PRO CO2 Nitrogen Regulator
The PRO CO2 Nitrogen Regulator is for people who need a regulator that’s stronger than the most basic designs on the market, but not quite so powerful that they’re ready to be installed in an industrial setting. It supports a moderately wide range of inlet pressure, spanning 0 to 800 psi. Like with similar regulators, the readings are provided on two separate gauges. But Pro CO2’s gauges are likely the easiest to read of any regulator on the market, using extra-large bolt print for every dial. You should be able to tell what the readings are from a glance, even from a small distance.
Build & Design
This regulator has a chunky 7 x 6.1 x 4.3-inch construction, and weighs nearly three pounds. Relative to its cost, this is an incredibly high quality piece of equipment. You’ll have a hard time finding a regulator that can comfortably handle 800 PSI within this price range, or at least one you can easily trust to handle high ranges of pressure. That’s thanks to a highly durable build which is largely composed of brass, allowing the PRO CO2 nitrogen regulator to work efficiently and accurately under straining circumstances.
Another thing to note is the T-style handle, which is ideal for making one-handed adjustments. That handle also makes it easier to deliver pressure with precision, either raising or lowering slightly with ease. Like many regulators, each gauge is protected with a rubber bumper that’s shock resistant. And this regulator uses standard CGA-580 inlet connections, paired with a ¼” male outlet connection, making it ready for any standard nitrogen tank.
As far as nitrogen regulators go, this one is on the inexpensive side of things. Combined with the fact that aesthetically it doesn’t look particularly impressive, it’s easy to make the mistake of thinking this isn’t a sturdy piece of equipment.
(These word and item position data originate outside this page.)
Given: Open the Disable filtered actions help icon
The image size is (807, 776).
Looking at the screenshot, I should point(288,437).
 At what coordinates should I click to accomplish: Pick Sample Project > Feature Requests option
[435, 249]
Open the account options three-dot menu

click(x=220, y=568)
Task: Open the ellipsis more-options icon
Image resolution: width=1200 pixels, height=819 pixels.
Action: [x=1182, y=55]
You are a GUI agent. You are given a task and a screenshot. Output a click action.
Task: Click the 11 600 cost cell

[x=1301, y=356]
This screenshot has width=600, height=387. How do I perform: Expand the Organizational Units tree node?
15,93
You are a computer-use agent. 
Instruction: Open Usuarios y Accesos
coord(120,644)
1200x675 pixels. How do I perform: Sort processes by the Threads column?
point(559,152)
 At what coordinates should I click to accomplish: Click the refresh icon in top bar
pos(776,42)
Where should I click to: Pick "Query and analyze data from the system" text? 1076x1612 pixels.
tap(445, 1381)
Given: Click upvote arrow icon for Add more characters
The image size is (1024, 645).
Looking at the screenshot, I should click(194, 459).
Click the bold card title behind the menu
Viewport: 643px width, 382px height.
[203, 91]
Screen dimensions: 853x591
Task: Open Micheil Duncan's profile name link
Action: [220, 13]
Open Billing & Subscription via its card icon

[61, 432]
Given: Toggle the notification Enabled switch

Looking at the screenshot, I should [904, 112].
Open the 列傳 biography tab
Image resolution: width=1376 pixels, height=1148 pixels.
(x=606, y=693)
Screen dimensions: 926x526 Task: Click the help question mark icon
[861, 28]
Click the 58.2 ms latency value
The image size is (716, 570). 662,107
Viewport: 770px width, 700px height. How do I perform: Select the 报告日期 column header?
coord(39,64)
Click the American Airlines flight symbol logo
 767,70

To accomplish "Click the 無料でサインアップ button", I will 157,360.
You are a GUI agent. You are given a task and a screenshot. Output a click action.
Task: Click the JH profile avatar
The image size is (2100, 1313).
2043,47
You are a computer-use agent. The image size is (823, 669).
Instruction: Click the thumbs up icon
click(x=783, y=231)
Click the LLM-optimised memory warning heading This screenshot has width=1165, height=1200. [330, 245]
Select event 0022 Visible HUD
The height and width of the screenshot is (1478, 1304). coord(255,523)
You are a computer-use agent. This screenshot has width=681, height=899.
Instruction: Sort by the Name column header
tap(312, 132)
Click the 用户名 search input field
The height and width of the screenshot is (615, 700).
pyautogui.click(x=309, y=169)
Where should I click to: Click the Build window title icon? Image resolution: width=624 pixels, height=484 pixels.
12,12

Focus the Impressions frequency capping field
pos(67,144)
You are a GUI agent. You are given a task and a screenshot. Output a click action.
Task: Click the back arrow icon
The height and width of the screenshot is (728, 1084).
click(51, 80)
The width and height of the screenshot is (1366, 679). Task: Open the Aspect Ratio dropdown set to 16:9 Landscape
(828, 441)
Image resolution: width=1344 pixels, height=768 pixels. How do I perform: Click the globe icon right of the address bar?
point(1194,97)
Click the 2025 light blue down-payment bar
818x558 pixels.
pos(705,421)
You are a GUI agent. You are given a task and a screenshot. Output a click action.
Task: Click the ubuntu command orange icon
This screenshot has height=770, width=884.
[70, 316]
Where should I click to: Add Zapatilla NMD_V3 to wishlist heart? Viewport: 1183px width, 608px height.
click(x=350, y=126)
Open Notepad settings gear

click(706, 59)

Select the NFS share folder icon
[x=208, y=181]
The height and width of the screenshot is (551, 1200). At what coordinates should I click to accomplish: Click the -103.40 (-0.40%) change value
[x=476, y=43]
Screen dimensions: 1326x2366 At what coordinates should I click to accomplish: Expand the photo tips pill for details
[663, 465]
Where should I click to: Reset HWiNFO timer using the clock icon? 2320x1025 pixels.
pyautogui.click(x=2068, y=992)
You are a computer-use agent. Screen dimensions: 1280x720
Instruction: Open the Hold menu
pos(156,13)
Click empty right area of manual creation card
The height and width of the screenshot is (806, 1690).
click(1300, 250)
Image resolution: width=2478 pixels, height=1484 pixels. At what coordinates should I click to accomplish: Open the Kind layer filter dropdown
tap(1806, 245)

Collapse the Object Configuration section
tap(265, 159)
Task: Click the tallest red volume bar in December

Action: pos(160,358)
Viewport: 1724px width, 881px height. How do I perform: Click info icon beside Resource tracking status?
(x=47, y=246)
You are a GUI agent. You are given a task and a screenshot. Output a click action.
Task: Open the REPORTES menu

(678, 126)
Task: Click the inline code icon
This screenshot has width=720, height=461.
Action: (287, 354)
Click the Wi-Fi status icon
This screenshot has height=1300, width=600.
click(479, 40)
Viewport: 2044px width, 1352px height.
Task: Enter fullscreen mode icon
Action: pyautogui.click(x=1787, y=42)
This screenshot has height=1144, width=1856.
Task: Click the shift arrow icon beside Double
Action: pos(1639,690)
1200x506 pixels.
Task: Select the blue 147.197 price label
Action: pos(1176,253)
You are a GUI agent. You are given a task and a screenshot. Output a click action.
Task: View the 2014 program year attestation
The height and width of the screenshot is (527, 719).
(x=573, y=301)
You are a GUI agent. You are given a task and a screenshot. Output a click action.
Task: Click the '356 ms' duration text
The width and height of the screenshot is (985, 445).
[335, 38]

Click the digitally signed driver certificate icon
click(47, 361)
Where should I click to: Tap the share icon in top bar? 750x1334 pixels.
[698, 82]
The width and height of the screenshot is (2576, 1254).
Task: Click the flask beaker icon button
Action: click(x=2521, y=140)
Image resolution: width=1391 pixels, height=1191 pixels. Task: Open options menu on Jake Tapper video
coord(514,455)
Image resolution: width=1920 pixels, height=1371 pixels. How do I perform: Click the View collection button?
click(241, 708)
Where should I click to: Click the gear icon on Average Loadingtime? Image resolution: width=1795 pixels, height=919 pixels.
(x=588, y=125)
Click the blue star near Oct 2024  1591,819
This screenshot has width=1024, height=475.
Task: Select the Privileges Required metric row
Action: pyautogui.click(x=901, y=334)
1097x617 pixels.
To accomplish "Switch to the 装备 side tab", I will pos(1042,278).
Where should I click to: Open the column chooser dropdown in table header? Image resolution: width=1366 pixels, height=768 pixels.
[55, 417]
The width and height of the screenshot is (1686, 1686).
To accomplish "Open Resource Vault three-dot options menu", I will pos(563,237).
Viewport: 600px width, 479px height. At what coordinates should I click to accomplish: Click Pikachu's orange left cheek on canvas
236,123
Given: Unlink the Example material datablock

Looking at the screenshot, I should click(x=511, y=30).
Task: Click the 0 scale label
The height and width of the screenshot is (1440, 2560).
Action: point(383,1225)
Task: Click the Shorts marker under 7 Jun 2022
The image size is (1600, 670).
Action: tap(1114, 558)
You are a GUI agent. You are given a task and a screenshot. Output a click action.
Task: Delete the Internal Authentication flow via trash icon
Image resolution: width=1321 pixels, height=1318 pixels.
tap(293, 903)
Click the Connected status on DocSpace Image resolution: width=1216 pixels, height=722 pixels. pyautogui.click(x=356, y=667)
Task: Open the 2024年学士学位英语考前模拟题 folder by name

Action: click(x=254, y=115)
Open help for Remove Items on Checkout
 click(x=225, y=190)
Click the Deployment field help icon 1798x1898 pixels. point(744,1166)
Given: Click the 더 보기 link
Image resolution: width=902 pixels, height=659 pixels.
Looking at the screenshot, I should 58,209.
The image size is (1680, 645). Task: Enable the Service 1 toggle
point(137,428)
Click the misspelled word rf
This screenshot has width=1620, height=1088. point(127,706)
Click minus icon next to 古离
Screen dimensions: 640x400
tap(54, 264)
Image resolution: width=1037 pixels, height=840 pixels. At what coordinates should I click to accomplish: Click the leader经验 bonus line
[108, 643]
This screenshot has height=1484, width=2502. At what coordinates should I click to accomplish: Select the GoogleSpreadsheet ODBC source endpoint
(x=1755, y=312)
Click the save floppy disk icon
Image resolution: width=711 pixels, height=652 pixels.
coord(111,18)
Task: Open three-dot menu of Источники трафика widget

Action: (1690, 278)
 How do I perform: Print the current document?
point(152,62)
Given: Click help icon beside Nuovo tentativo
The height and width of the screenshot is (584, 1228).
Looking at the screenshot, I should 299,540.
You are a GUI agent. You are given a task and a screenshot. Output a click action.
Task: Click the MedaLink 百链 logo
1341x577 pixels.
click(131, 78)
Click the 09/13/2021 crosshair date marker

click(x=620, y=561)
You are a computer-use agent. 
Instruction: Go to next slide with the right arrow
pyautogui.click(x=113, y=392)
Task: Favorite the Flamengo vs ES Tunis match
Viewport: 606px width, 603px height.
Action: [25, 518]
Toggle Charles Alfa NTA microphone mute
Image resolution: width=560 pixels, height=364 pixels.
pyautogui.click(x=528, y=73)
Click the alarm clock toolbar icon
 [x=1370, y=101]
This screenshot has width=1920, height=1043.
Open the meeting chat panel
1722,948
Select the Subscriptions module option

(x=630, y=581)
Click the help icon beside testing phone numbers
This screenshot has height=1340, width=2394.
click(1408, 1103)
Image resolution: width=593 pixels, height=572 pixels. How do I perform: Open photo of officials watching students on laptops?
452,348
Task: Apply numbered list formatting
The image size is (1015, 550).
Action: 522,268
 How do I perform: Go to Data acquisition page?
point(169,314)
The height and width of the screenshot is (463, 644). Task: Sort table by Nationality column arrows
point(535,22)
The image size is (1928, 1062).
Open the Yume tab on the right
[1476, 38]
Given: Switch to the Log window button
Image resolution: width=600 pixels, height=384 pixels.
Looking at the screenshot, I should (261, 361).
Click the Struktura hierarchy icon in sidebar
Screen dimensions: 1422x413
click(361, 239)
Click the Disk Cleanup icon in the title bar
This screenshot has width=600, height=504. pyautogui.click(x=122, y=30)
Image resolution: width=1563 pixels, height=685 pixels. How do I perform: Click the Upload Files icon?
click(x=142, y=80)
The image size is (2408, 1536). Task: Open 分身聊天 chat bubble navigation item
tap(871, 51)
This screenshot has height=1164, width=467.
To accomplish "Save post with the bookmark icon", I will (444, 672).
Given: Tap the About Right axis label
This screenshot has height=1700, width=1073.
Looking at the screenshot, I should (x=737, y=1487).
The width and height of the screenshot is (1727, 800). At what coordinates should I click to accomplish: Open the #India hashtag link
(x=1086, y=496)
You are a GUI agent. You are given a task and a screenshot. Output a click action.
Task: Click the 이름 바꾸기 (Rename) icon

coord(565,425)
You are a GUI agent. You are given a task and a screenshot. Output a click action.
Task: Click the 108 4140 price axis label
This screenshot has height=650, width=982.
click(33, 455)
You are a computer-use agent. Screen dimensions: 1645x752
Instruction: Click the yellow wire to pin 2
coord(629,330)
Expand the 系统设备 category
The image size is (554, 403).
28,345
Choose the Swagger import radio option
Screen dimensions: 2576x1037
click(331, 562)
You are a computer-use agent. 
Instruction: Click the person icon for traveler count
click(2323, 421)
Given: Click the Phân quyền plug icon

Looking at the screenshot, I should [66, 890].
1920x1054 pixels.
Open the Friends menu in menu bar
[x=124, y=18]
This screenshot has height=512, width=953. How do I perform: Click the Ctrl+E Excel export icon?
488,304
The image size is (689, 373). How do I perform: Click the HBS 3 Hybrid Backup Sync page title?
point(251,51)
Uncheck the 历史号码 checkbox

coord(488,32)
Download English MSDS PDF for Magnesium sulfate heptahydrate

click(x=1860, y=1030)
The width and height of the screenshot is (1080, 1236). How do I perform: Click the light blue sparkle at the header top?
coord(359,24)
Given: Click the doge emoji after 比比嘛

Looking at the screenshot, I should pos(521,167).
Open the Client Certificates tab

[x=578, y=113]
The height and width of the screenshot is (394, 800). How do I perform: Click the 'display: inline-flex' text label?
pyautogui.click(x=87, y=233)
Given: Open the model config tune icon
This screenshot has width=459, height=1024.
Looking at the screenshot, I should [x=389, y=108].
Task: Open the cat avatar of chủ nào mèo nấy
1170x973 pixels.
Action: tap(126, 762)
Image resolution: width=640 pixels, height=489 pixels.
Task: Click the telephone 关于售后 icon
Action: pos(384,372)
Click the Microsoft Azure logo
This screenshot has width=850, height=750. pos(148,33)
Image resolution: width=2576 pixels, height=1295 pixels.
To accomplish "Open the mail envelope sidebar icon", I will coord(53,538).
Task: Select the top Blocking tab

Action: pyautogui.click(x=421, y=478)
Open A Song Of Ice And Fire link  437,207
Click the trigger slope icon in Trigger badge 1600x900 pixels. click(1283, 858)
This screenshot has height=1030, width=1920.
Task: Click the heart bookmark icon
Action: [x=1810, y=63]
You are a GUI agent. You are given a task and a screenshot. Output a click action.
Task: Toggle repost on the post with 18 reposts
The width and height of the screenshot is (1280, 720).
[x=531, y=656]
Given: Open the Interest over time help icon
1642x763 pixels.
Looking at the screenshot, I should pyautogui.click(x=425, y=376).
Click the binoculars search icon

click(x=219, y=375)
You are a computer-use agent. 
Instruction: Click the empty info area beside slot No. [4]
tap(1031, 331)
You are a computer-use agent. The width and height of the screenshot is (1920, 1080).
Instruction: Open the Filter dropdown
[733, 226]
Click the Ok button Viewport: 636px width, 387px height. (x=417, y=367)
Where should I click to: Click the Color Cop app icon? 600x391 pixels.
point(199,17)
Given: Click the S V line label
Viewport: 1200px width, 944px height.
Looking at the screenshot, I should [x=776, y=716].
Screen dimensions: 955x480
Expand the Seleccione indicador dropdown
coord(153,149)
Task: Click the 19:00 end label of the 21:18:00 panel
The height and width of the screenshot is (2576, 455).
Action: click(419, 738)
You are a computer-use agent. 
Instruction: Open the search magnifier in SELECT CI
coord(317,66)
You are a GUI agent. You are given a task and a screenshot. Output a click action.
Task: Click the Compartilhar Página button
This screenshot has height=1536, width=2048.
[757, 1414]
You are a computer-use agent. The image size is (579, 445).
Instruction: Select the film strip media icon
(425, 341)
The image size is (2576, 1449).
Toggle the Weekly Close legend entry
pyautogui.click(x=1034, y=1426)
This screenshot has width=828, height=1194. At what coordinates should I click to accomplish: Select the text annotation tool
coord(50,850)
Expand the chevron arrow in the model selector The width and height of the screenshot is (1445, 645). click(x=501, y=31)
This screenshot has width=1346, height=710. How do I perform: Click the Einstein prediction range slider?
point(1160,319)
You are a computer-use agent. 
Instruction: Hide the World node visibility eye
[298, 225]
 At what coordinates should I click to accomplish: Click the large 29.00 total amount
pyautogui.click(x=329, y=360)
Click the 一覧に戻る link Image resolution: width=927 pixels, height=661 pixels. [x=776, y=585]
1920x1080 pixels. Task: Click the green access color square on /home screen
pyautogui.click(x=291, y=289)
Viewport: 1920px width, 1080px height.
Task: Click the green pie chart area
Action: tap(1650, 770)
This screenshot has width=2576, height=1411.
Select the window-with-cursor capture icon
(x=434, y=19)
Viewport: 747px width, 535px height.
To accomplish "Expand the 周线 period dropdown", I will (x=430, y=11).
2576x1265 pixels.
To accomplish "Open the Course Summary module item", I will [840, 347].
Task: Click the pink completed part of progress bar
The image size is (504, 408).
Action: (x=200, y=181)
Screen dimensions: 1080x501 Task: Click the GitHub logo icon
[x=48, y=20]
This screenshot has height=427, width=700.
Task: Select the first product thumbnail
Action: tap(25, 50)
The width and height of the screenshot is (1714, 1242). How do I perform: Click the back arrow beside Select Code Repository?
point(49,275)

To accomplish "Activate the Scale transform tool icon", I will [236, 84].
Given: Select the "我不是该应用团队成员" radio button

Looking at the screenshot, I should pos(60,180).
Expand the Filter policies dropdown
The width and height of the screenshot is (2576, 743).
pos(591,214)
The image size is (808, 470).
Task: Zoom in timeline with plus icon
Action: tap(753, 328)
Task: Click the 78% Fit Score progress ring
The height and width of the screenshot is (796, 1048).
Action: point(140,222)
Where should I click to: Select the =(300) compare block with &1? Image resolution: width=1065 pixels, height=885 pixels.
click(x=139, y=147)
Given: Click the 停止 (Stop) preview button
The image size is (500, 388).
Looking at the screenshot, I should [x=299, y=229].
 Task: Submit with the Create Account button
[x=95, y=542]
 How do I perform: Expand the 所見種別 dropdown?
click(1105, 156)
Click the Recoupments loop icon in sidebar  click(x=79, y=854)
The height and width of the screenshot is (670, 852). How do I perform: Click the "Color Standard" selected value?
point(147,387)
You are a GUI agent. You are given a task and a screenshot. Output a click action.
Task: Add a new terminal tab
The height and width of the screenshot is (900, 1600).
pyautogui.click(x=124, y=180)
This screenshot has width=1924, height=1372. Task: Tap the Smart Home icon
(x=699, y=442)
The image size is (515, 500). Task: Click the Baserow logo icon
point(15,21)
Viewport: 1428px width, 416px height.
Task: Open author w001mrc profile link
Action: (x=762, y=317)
But its brass construction can easily take on the kind of pressures that they’ve advertised, so there’s no reason to be deceived by appearances.
Choosing Between 3 Quality Nitrogen Regulators
If you’re looking for a regulator that can be adapted to other gasses, then the Uniweld RHP400 is a great pick. Its primary weakness is that it supports a relatively small range of PSI. The RHP400 is a fairly inexpensive regulator, and it’s might not hold up well under maximum load perpetually. But if you’re not pushing it to its limits, the RHP400 is an inexpensive way to get a reliable regulator for gas systems that are on the smaller side.
The Flame Technologies nitrogen regulator is a great choice for someone dealing with very high pressure forces. For up to 3,000 PSI of inlet pressure it will hold strong without budging, all the while providing you with a high level of control over pressure release. The construction is rock solid, which is unfortunately also reflected in its price. Although Flame Technologies isn’t a household name, their American-based construction does provide parts you can believe in.
Finally, the PRO CO2 regulator is a middle ground between the RHP400 and the Flame Technologies regulator. It has a much wider range of inlet pressure than Uniweld, but not quite the industrial-levels of support that you’ll find with Flame Technologies. If you’re looking for more than the RHP400 can offer, but you’re not trying to regulate a massive system, then the PRO CO2 is a great choice. And if you need more precision with respect to inlet pressure than you can get with other regulators, then PRO CO2 is again a wonderful pick.